Saved data entries:
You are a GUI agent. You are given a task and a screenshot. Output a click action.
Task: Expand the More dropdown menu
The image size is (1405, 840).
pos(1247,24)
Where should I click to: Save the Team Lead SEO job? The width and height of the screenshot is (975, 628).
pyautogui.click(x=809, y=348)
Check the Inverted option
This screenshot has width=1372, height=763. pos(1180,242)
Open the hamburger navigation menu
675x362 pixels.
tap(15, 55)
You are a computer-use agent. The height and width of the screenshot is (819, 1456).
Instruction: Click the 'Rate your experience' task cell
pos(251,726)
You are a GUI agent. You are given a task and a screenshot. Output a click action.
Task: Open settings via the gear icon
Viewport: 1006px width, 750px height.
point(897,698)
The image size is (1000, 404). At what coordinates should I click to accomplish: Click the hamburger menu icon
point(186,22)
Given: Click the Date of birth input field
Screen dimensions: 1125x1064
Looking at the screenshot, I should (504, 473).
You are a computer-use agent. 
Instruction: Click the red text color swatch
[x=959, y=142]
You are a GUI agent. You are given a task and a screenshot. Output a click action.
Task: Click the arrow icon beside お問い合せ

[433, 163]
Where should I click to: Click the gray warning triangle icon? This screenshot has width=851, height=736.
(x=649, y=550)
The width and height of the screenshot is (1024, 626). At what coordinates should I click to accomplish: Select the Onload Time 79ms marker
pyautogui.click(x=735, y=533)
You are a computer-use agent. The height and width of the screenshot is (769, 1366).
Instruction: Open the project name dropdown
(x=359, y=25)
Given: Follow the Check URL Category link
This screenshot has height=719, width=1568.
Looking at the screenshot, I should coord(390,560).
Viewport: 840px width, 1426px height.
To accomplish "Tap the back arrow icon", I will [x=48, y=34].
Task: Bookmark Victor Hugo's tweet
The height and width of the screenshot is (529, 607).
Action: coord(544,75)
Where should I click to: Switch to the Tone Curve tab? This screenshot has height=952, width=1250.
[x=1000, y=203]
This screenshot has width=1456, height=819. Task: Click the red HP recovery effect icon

TASK OBJECTIVE: Repeat the whole of the data above exactly as it appears.

ANSWER BOX:
You are a GUI agent. You are given a task and a screenshot. Output a click action.
Task: Expand the More dropdown menu
The image size is (1405, 840).
pos(1247,24)
Where should I click to: Save the Team Lead SEO job? The width and height of the screenshot is (975, 628).
pyautogui.click(x=809, y=348)
Check the Inverted option
This screenshot has width=1372, height=763. pos(1180,242)
Open the hamburger navigation menu
675x362 pixels.
tap(15, 55)
You are a computer-use agent. The height and width of the screenshot is (819, 1456).
Instruction: Click the 'Rate your experience' task cell
pos(251,726)
You are a GUI agent. You are given a task and a screenshot. Output a click action.
Task: Open settings via the gear icon
Viewport: 1006px width, 750px height.
point(897,698)
The image size is (1000, 404). At what coordinates should I click to accomplish: Click the hamburger menu icon
point(186,22)
Given: Click the Date of birth input field
Screen dimensions: 1125x1064
Looking at the screenshot, I should (504, 473).
You are a computer-use agent. 
Instruction: Click the red text color swatch
[x=959, y=142]
You are a GUI agent. You are given a task and a screenshot. Output a click action.
Task: Click the arrow icon beside お問い合せ

[433, 163]
Where should I click to: Click the gray warning triangle icon? This screenshot has width=851, height=736.
(x=649, y=550)
The width and height of the screenshot is (1024, 626). At what coordinates should I click to accomplish: Select the Onload Time 79ms marker
pyautogui.click(x=735, y=533)
You are a computer-use agent. The height and width of the screenshot is (769, 1366).
Instruction: Open the project name dropdown
(x=359, y=25)
Given: Follow the Check URL Category link
This screenshot has height=719, width=1568.
Looking at the screenshot, I should coord(390,560).
Viewport: 840px width, 1426px height.
To accomplish "Tap the back arrow icon", I will [x=48, y=34].
Task: Bookmark Victor Hugo's tweet
The height and width of the screenshot is (529, 607).
Action: coord(544,75)
Where should I click to: Switch to the Tone Curve tab? This screenshot has height=952, width=1250.
[x=1000, y=203]
This screenshot has width=1456, height=819. Task: Click the red HP recovery effect icon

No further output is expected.